With the rise of “prollyfill” shims implementing speculative standards, there’s an increasing risk of “stepping on each others’ toes” in both namespace and functionality.
The problem with conventional “feature sniffing” is that it’s not really guaranteed to be capable of determining, in a safe and non-destructive fashion, whether the implementation of a feature is precisely what it’s expecting - feature-detection within prollyfills written today may miss nuances of changes that are only specified later.
I believe it is within our grasp to add mechanisms for prollyfill and end content authors in a way that lets these prollyfills “back off”. These would also supersede many of the tests that have previously been handled by sniffers like Modernizr.
Here are some of the approaches I’ve considered (names and return types still very loose):
All specs that are compatible with this approach should explicitly state a canonical URL they can be accessed at, both for the “latest” (ie. future) and “current” (ie. documented) versions of the spec. Prollyfill authors should check against the “current”, then the “latest”, with different behaviors if the “current” is not implemented (ie. display a warning).
Hash revisions or Etags
This would be a nice way to ensure precise content matches (ie. presenting a warning if a potential minor-but-crucial adjustment was made to a spec), but since a spec, by definition, cannot specify its own hash in its content, I’m not sure how reliable this could be. These could maybe be accepted as inputs by some functions, for scenarios like specs on GitHub where a document’s hash is presented above its rendering.
Returns a list of URLs of implemented specs to address the use cases described in a location. (User agents would keep the list of all use case documents specifically linked by the specs.)

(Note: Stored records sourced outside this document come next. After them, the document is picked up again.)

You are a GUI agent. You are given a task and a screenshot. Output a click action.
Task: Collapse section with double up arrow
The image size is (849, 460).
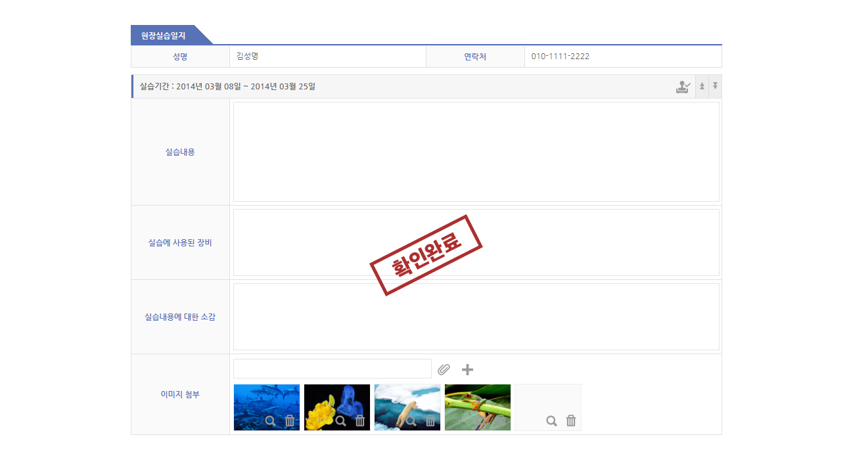[702, 87]
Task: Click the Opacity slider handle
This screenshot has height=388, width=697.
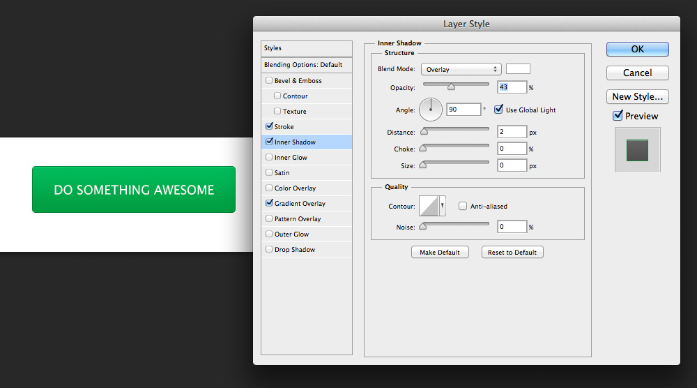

This would be used for printing a warning in the console to developers that a spec they’re prollyfilling has been superseded by another standard they should look into, or (maybe) to handle shimming in the event that one known spec has been implemented
Could maybe be tweaked to give (ie. via fragment) different responses for specific use cases within a spec (eg. if two mechanisms handle different use cases and one handles specific use cases in a much more performant fashion).
This is something like the above, but it would provide a boolean (or possibly a more detailed object, ie. possibly listing caveats described in a mailing list post or something) describing whether the details described in that spec have been implemented.
Since it’s possible for a user-agent to only implement parts of a spec, this function MUST NOT return true if ANY PART of the given URL is not followed. This could be solved with further granularity, ie. by fragment identifier, in the spec address specifier.
Returns a list of specs dictating the behavior of the given object or function (including both the “current” and the “latest”).
This would be some kind of space prollyfills could use to declare and “negotiate” their implementations. The
userSpaceSpecs object would further provide a similar interface to
userAgentSpecs, for detecting specs that have been implemented by scripts.
This would be some subset / superset of the above, for end content authors, for determining whether a various specs have been implemented, without regard for whether they’ve been implemented by the UA or by a script.
I’m guessing I’m probably not the first to suggest a solution like this, and I’m aware the space of asking a platform what it implements is a hairball of “unknown unknowns”, but I want to know the challenges previous swings in this space have encountered, since it’s my belief that there is a reasonable sweet spot we can agree upon, as a platform, to solve this real problem.